Ma in Europa, proprio in quanto musicista jazz, era rispettato e amato. Questo amore è al centro del film di Bertrand Tavernier ’Round Midnight – A mezzanotte circa (1986), ambientato a Parigi. È la storia immaginaria di un grande jazzista, naufrago della vita, e di un giovane fan locale che si prende cura di lui e cerca di salvarlo. Appunto, con amore. Per il ruolo del jazzista il regista pensò proprio a Gordon. Dato che significava affidare la parte del protagonista a un attore esordiente, Clint Eastwood si spese a titolo privato presso la Warner Bros affinché fosse accettata la proposta. Alla fine Gordon – che mise nel personaggio un po’ di Lester Young, di Bud Powell e di se stesso – ebbe perfino la candidatura all’Oscar.

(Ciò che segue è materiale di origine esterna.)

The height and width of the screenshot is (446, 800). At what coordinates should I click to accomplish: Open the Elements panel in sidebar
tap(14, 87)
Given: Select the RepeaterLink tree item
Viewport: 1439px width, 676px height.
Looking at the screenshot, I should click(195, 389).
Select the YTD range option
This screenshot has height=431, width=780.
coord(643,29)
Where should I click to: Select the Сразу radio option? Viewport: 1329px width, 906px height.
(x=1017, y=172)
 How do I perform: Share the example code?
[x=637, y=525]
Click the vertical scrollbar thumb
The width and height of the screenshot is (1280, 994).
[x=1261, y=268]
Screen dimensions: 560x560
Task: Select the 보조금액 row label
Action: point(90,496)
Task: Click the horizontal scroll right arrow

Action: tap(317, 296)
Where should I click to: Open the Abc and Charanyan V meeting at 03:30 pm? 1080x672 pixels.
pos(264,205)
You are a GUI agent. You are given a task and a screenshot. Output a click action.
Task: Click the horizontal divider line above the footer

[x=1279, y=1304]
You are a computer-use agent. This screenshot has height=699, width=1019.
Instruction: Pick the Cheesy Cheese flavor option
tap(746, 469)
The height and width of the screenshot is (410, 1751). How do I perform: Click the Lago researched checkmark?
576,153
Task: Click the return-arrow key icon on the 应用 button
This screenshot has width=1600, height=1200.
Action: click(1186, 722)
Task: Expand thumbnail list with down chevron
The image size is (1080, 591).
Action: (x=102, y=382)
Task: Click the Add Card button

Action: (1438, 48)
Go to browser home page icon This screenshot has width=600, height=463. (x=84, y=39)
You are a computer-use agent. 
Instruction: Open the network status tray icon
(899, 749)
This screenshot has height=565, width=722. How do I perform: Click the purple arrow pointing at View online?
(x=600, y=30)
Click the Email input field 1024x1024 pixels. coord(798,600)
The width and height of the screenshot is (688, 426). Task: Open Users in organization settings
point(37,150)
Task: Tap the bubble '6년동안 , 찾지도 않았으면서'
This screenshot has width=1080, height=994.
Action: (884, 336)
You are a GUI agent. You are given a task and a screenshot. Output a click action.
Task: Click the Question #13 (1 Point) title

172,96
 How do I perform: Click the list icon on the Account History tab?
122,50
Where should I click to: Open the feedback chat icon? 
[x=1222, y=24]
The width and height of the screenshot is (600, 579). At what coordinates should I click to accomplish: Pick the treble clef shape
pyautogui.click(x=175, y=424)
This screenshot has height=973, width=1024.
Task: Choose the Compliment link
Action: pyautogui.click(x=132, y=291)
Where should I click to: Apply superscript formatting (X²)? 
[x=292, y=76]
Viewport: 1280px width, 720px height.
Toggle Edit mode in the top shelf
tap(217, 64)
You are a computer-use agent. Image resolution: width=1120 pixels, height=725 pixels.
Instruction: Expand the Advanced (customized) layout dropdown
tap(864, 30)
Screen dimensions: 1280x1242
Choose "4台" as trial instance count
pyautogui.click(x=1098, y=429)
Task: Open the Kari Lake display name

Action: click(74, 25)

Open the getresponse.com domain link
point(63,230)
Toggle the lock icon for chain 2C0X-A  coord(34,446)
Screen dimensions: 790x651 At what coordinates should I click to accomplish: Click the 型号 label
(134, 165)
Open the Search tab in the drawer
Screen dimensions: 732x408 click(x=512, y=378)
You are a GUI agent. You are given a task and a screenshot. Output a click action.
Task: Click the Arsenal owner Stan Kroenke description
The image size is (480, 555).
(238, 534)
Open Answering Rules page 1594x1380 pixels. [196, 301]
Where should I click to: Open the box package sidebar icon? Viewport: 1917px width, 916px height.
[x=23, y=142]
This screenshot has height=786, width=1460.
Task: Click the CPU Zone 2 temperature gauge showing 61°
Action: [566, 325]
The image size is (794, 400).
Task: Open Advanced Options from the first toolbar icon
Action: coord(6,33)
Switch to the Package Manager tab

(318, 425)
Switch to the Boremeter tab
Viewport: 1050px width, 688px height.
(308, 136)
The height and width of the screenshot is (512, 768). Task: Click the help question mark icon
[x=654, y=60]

dexter gordonDexter conosceva bene sia Lester Young, sia Bud Powell. Proprio con quest’ultimo, grandissimo American in Europe domiciliatosi a Parigi, registrò nel 1963 «Our Man In Paris». Molti lo considerano il suo capolavoro, ma come dimenticare «Doin’ Allright», «Gettin’ Around», «Ca’ Purange», «Biting The Apple», «More Than You Know»…? In questi album svetta l’inarrestabile creatività del sassofonista e si trova la quintessenza del suo stile: il calore umano, la fierezza dell’improvvisazione, il sound voluminoso, il modo energico di emettere una nota per volta come se stesse piantando chiodi, le ripetute iterazioni che danno agli assoli il carattere di affermazioni inoppugnabili. Vien da dire che lì dentro c’è la vita, ripensando proprio a quello che Gordon disse una volta: «Secondo me il jazz è una musica viva. Sin dagli inizi ha espresso i sentimenti, i sogni e le speranze della gente».